Refactor: Move module-level mutable flags to JailServiceState

TASK-004: Replace module-level mutable runtime flags in service layer with
injected state holder, eliminating hidden global state and improving testability
and synchronization boundaries.

Changes:
- Create JailServiceState dataclass in app/utils/runtime_state.py to hold
  backend capability cache and synchronization lock
- Add JailServiceState as a field in RuntimeState (with default_factory)
- Remove module-level _backend_cmd_supported and _backend_cmd_lock from
  jail_service.py
- Refactor _check_backend_cmd_supported() to accept state parameter
- Inject JailServiceState into list_jails() and _fetch_jail_summary() via
  parameters
- Add get_jail_service_state() dependency provider in app/dependencies.py
- Add JailServiceStateDep type alias for router injection
- Update jails router to receive and pass state to service functions
- Update all tests to use jail_service_state fixture and pass state to functions
- Remove duplicate _MAX_PAGE_SIZE constant definition
- Document mutable state management in Backend-Development.md
- Update Architecture.md to describe JailServiceState and state nesting pattern

Benefits:
- Eliminates global mutable state and associated race conditions
- Makes state visible to callers (not hidden in module scope)
- Enables test isolation (each test gets fresh state)
- Prepares codebase for multi-worker deployments (state can be extracted to
  shared backend)
- Synchronization boundaries are now explicit (state.get_backend_cmd_lock())

Compliance:
- All tests pass (17 passed in TestListJails, TestGetJail, TestLockInitialization)
- No ruff linting errors
- Type-safe: JailServiceState properly typed with asyncio.Lock, bool | None

Co-authored-by: Copilot <223556219+Copilot@users.noreply.github.com>

backend/app/utils/runtime_state.py

@@ -40,6 +40,7 @@ acceptable and keeps the implementation simple.
 
 from __future__ import annotations
 
+import asyncio
 import datetime
 from dataclasses import dataclass, field
 from typing import TYPE_CHECKING, Any
@@ -69,10 +70,43 @@ _RUNTIME_ATTRIBUTES: frozenset[str] = frozenset(
         "pending_recovery",
         "last_activation",
         "runtime_settings",
+        "jail_service_state",
     }
 )
 
 
+@dataclass
+class JailServiceState:
+    """Mutable runtime state for the jail service.
+
+    Stores capability detection results and synchronization primitives used by
+    jail operations.

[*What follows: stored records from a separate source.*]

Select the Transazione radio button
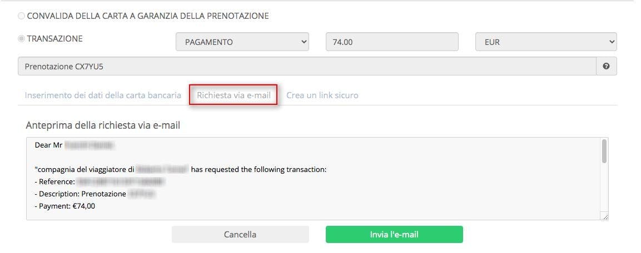Screen dimensions: 641x253 point(22,39)
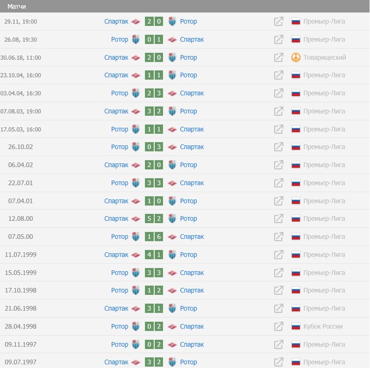Open Спартак team link in 29.11 match
The width and height of the screenshot is (370, 368).
pyautogui.click(x=116, y=21)
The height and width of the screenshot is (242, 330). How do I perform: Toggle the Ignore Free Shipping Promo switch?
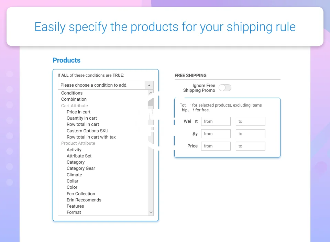(x=225, y=88)
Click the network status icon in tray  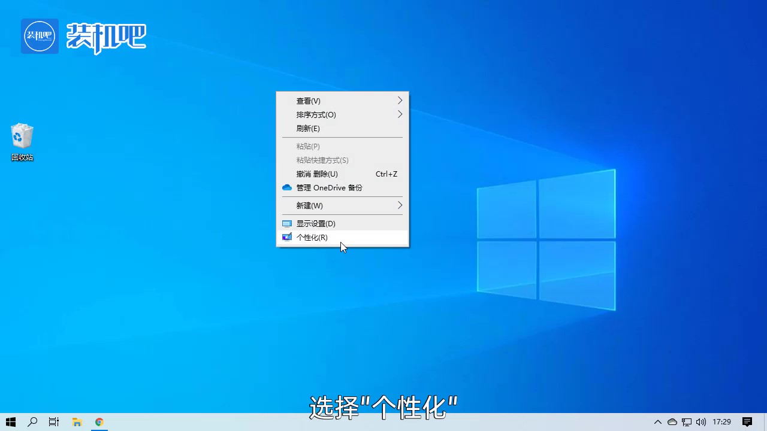(687, 422)
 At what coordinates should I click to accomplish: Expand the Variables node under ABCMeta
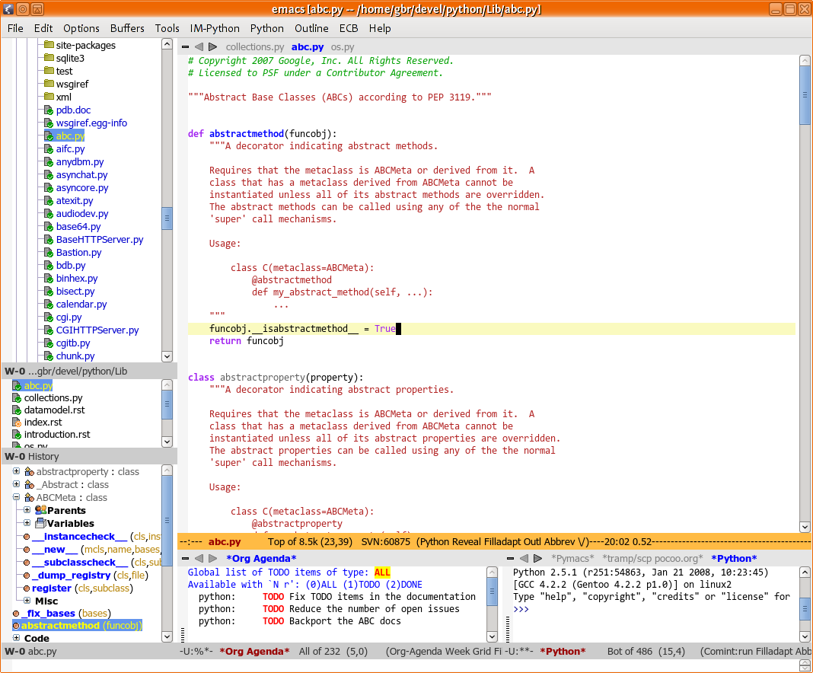coord(27,523)
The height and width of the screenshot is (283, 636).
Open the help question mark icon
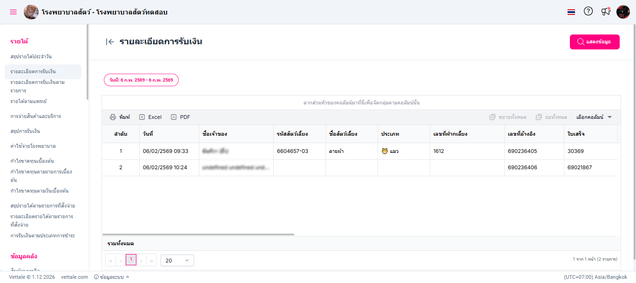pyautogui.click(x=588, y=12)
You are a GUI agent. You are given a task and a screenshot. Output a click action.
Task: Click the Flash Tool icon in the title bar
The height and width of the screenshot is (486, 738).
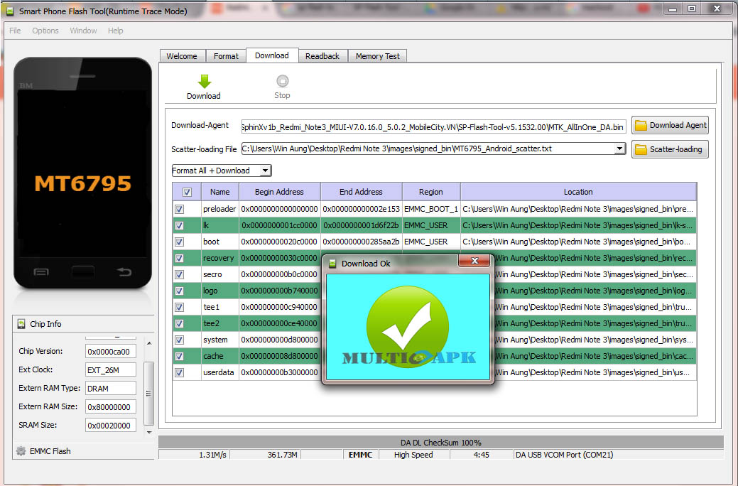point(10,9)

This state is initialized once and shared across all
+    service calls within a single worker process.
+    """
+
+    backend_cmd_supported: bool | None = None
+    backend_cmd_lock: asyncio.Lock | None = None
+
+    def get_backend_cmd_lock(self) -> asyncio.Lock:
+        """Return the shared backend capability probe lock, initialising lazily.
+
+        The caller must already be running inside the event loop when the lock
+        is created, which is true for all service entry points.
+        """
+        if self.backend_cmd_lock is None:
+            self.backend_cmd_lock = asyncio.Lock()
+        return self.backend_cmd_lock
+
+    async def reset_backend_capability_cache(self) -> None:
+        """Reset the cached backend/idle capability detection state.
+
+        This is intended for test isolation and scenarios where the cached
+        probe result must be invalidated before the next detection attempt.
+        """
+        async with self.get_backend_cmd_lock():
+            self.backend_cmd_supported = None
+
+
 @dataclass
 class RuntimeState:
     """Mutable runtime state for the current application instance."""
@@ -82,6 +116,7 @@ class RuntimeState:
     pending_recovery: PendingRecovery | None = None
     last_activation: ActivationRecord | None = None
     runtime_settings: Settings | None = None
+    jail_service_state: JailServiceState = field(default_factory=JailServiceState)
 
 
 class ApplicationState(State):